**** Available records ****

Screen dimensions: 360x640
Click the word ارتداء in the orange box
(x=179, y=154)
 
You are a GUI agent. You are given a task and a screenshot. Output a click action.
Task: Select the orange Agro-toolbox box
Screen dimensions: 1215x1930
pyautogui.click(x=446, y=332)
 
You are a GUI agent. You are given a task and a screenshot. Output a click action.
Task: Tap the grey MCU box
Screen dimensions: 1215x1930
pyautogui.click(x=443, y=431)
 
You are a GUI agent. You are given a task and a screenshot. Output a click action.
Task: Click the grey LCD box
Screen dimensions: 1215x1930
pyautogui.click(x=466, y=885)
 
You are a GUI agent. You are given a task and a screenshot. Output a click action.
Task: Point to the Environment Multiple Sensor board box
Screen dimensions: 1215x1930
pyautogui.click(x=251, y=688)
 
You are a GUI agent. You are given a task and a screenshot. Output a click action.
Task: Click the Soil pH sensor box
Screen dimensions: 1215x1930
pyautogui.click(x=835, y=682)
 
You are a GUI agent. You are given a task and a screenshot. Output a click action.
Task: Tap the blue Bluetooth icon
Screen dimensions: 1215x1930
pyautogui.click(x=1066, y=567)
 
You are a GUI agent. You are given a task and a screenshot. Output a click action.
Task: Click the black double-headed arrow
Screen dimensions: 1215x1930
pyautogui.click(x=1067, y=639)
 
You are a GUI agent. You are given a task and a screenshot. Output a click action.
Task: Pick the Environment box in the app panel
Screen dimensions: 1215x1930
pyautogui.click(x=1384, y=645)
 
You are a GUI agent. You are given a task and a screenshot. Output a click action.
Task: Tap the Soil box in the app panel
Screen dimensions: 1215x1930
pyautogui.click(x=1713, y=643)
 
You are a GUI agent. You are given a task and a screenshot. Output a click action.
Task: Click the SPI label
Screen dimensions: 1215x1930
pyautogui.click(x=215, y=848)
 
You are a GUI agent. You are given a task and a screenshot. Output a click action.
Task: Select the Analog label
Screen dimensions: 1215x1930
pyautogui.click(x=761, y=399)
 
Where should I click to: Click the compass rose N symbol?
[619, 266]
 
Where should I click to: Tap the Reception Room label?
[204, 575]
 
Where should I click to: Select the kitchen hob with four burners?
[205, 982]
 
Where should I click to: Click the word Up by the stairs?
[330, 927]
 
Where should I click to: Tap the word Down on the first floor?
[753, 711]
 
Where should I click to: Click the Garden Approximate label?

****

Written instruction
Copy out every one of the records above, word for word, without leaving any out.

The result
Screen dimensions: 360x640
Click the word ارتداء in the orange box
(x=179, y=154)
 
You are a GUI agent. You are given a task and a screenshot. Output a click action.
Task: Select the orange Agro-toolbox box
Screen dimensions: 1215x1930
pyautogui.click(x=446, y=332)
 
You are a GUI agent. You are given a task and a screenshot. Output a click action.
Task: Tap the grey MCU box
Screen dimensions: 1215x1930
pyautogui.click(x=443, y=431)
 
You are a GUI agent. You are given a task and a screenshot. Output a click action.
Task: Click the grey LCD box
Screen dimensions: 1215x1930
pyautogui.click(x=466, y=885)
 
You are a GUI agent. You are given a task and a screenshot. Output a click action.
Task: Point to the Environment Multiple Sensor board box
Screen dimensions: 1215x1930
pyautogui.click(x=251, y=688)
 
You are a GUI agent. You are given a task and a screenshot. Output a click action.
Task: Click the Soil pH sensor box
Screen dimensions: 1215x1930
pyautogui.click(x=835, y=682)
 
You are a GUI agent. You are given a task and a screenshot. Output a click action.
Task: Tap the blue Bluetooth icon
Screen dimensions: 1215x1930
pyautogui.click(x=1066, y=567)
 
You are a GUI agent. You are given a task and a screenshot. Output a click action.
Task: Click the black double-headed arrow
Screen dimensions: 1215x1930
pyautogui.click(x=1067, y=639)
 
You are a GUI agent. You are given a task and a screenshot. Output a click action.
Task: Pick the Environment box in the app panel
Screen dimensions: 1215x1930
pyautogui.click(x=1384, y=645)
 
You are a GUI agent. You are given a task and a screenshot. Output a click action.
Task: Tap the Soil box in the app panel
Screen dimensions: 1215x1930
pyautogui.click(x=1713, y=643)
 
You are a GUI agent. You are given a task and a screenshot. Output a click action.
Task: Click the SPI label
Screen dimensions: 1215x1930
pyautogui.click(x=215, y=848)
 
You are a GUI agent. You are given a task and a screenshot. Output a click action.
Task: Select the Analog label
Screen dimensions: 1215x1930
pyautogui.click(x=761, y=399)
 
Where should I click to: Click the compass rose N symbol?
[619, 266]
 
Where should I click to: Tap the Reception Room label?
[204, 575]
 
Where should I click to: Select the kitchen hob with four burners?
[205, 982]
 
Where should I click to: Click the word Up by the stairs?
[330, 927]
 
Where should I click to: Tap the word Down on the first floor?
[753, 711]
 
Where should I click to: Click the Garden Approximate label?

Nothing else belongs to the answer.